Disagreement with the comparison-class-only mechanism on color. Color does not require comparison-class binding (so the Bierwisch/Sedivy mechanism alone predicts no contrast effect for color), yet Ronderos finds a robust color contrast effect.
Material fails the comparison-class route. Material adjectives,
like color, do not require comparison-class binding — so the
lexical mechanism predicts no contrast effect, consistent with
Ronderos's null finding for material. (The lexical mechanism alone
is insufficient for color, however; see
color_does_not_require_comparison_class.)

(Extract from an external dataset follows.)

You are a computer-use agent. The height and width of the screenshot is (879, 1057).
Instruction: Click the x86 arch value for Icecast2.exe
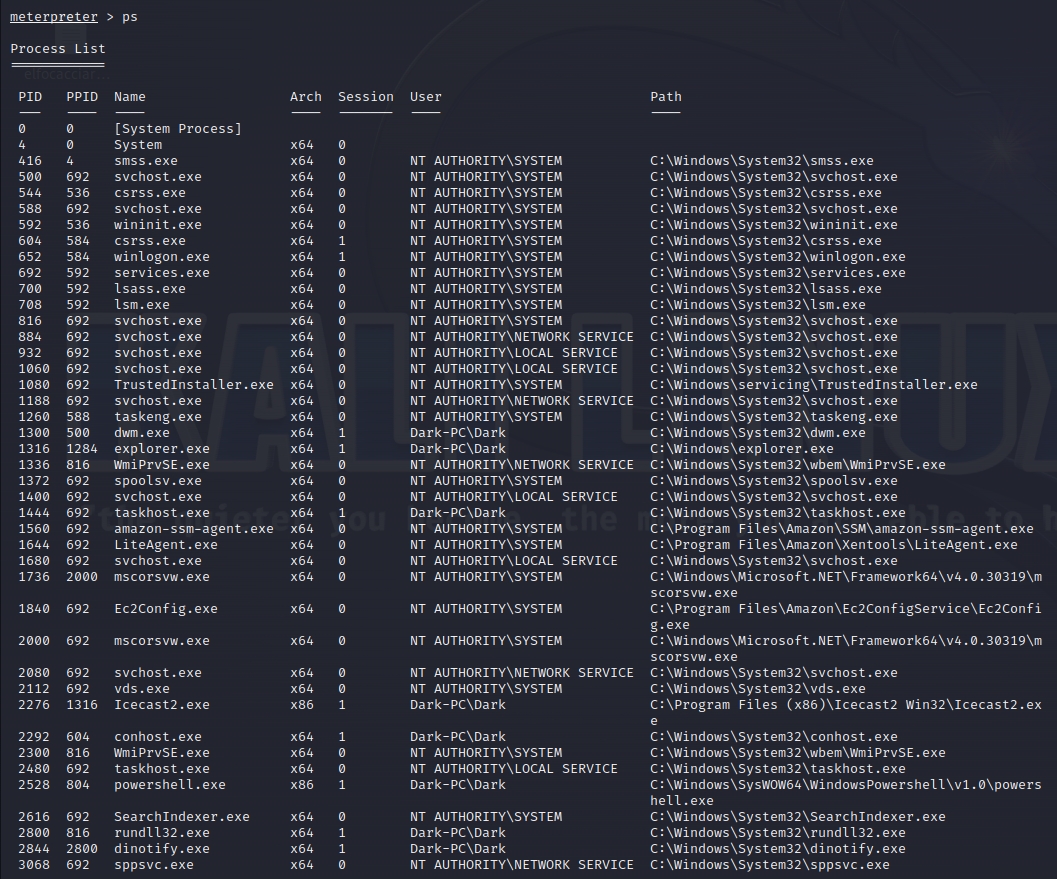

Effect ordering aligns with noise discrimination. The
perceptual-discrimination route predicts the cross-category
competitor reduction to track RSA.Noise's discrimination
ordering. Ronderos's qualitative effect ordering — present for
color and scalar, absent for material — is consistent with
RSA.Noise's ordering color (≈0.98) > size (≈0.60) > material
(≈0.40). @cite{kursat-degen-2021} found the same direction on
the production side; @cite{ronderos-etal-2024} extends it to
comprehension.
PropertyDomain ↔ noise discrimination wiring. Each adjective
type maps through AdjType.toDomain to a PropertyDomain that
Features.PropertyDomain.noiseDiscrimination resolves to the
corresponding RSA.Noise constant. Recorded here so the bridge
to discrimination ordering is auditable.
The two empirical families project onto different mechanisms.

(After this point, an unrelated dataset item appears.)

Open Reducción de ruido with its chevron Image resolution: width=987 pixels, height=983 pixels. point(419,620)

The contrast-effect family is keyed off
Features.PropertyDomain.noiseDiscrimination (perceptual route): all
three adjective types have some discrimination value, but only
those above the material level produce a contrast effect. The
baseline-restrictiveness family is keyed off
Features.PropertyDomain.requiresComparisonClass (semantic route):
only the scalar (size) domain returns true, predicting the
no-contrast baseline disadvantage to be uniquely scalar.
This theorem records the two-mechanism factorisation as a typed statement: the scalar adjective type is the unique one whose domain requires a comparison class; color and material are the two whose domains have noise discrimination strictly above the material baseline (where "above the material baseline" means "strictly larger" — material is at the floor). The two mechanisms therefore make orthogonal predictions, and Ronderos's pattern is the joint envelope.